Sedicenne rapina e terrorizza i ragazzini a San Fruttuoso. Arrestato dalla Polizia

Minacce e rapine: cinque, per ora, i minorenni che hanno denunciato. Il ragazzo è stato trasferito al carcere minorile Ferrante Aporti di Torino. Chiedeva il pizzo per la “protezione” a 13-14 enni. Una delle vittime è ancora più piccola. Leader carismatico di un gruppo di coetanei, ha, però, l’unica responsabilità comprovata dei reati fino ad ora provati

Un vero leader, capace di trascinare con sé un gruppo di minorenni e di terrorizzare tutti gli altri ragazzini del quartiere. Un sedicenne ospite di una comunità genovese, da cui è fuggito più volte, terrorizzava i coetanei di San Fruttuoso, tra piazza Martinez, villa Imperiale e la madonna del Monte. Cinque i minorenni che hanno trovato il coraggio di denunciare, ma i casi potrebbero essere molti di più e potrebbero emergere ora che il ragazzo non è più un pericolo, visto che si trova nel carcere minorile di Torino dove è detenuto per ordine del Tribunale dei minori dopo che i poliziotti lo hanno colto in flagrante mentre commetteva l’ennesima rapina ai danni di due minori in un negozio di kebab in via G. B D’Albertis.
Aveva con sé una corte di coetanei che lo accompagnavano nelle sue scorribande, ma il commissariato San Fruttuoso non è riuscito a provare la loro responsabilità: sarebbero stati soggiogati dalla personalità criminale esondante del loro leader, ma non avrebbero un ruolo nelle rapine. Almeno per adesso, l’unica responsabilità provata e la sua, che chiedeva il pizzo persino ai bambini per evitare loro ceffoni e spintoni, che li minacciava dicendo “ti strozzo”, “ti ammazzo” perché loro svuotassero le tasche per dare a lui i pochi spiccioli che avevano con sé. Sulle prime i ragazzini non ne hanno parlato nemmeno ai genitori. Poi la linea di omertà dettata dalla paura si è rotta e la storia ha fatto prepotente irruzione nel mondo dei “grandi”. Qualche mamma e qualche papà ha convinto i figli a parlarne con le forze di polizia, che hanno cominciato ad indagare, fino a inchiodare il sedicenne alle proprie responsabilità. Nel frattempo, a San Fruttuoso aleggiava la paura. Si respirava concreto lo stato di terrore dei preadolescenti. Alcuni non volevano più uscire di casa, altri nascondevano i soldi nelle scarpe.

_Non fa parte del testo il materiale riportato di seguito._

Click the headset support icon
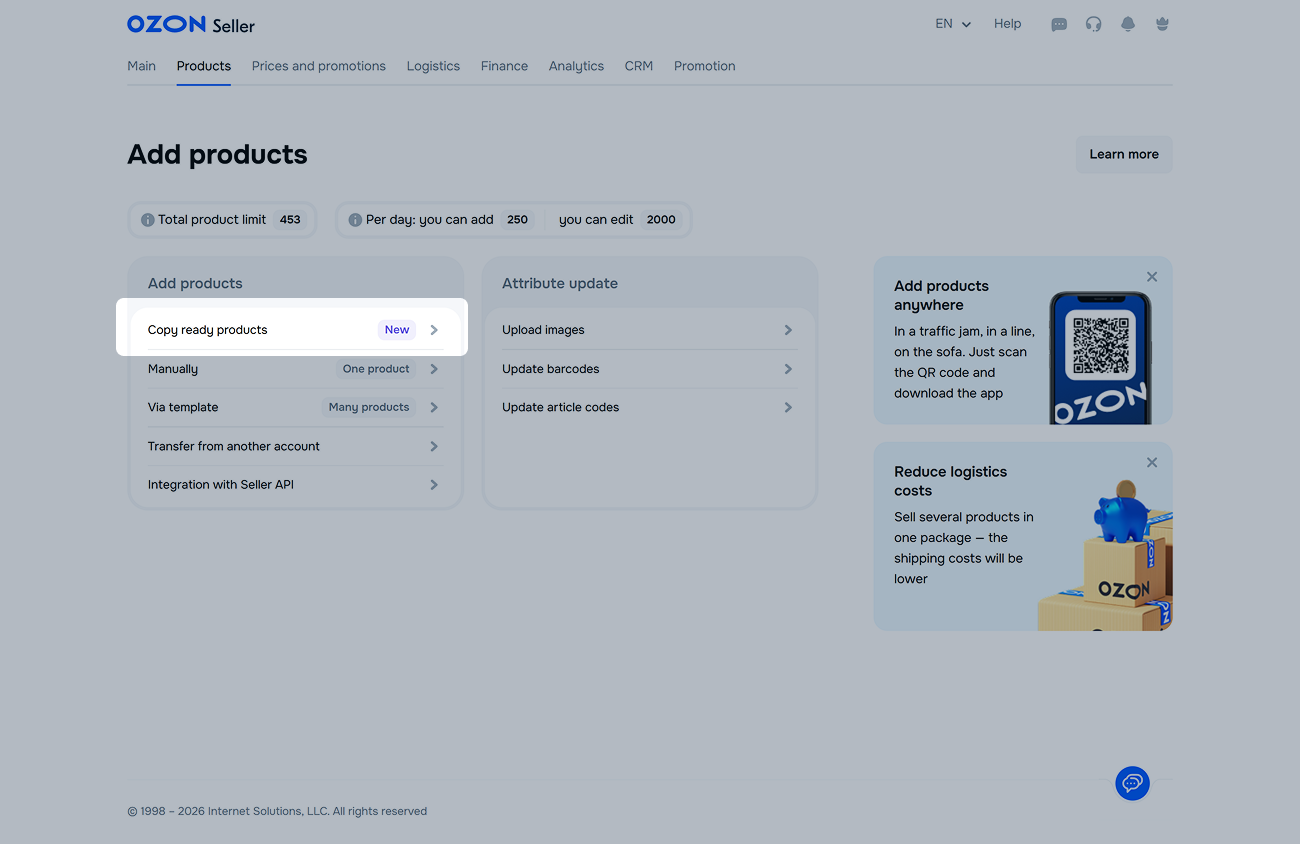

In copertina: foto d’archivio

A luglio avevano ricevuto la segnalazione che potete leggere nell’articolo sottostante. Chissà se quei fatti hanno a che fare con gli episodi ascritti al sedicenne. Certo, per lui si apre un futuro in salita. Non solo il processo e il probabile carcere dopo quello preventivo (giustificato dalla sua pericolosità sociale). A 16 anni ha messo in scacco un intero quartiere per mesi. Quali reali possibilità di recupero gli saprà offrire la Giustizia? Cosa diventerà “da grande”? Il recupero dei minori, giunti a commettere reati spesso perché la loro è un’infanzia difficile, di abbandono, ha reali possibilità di riuscita?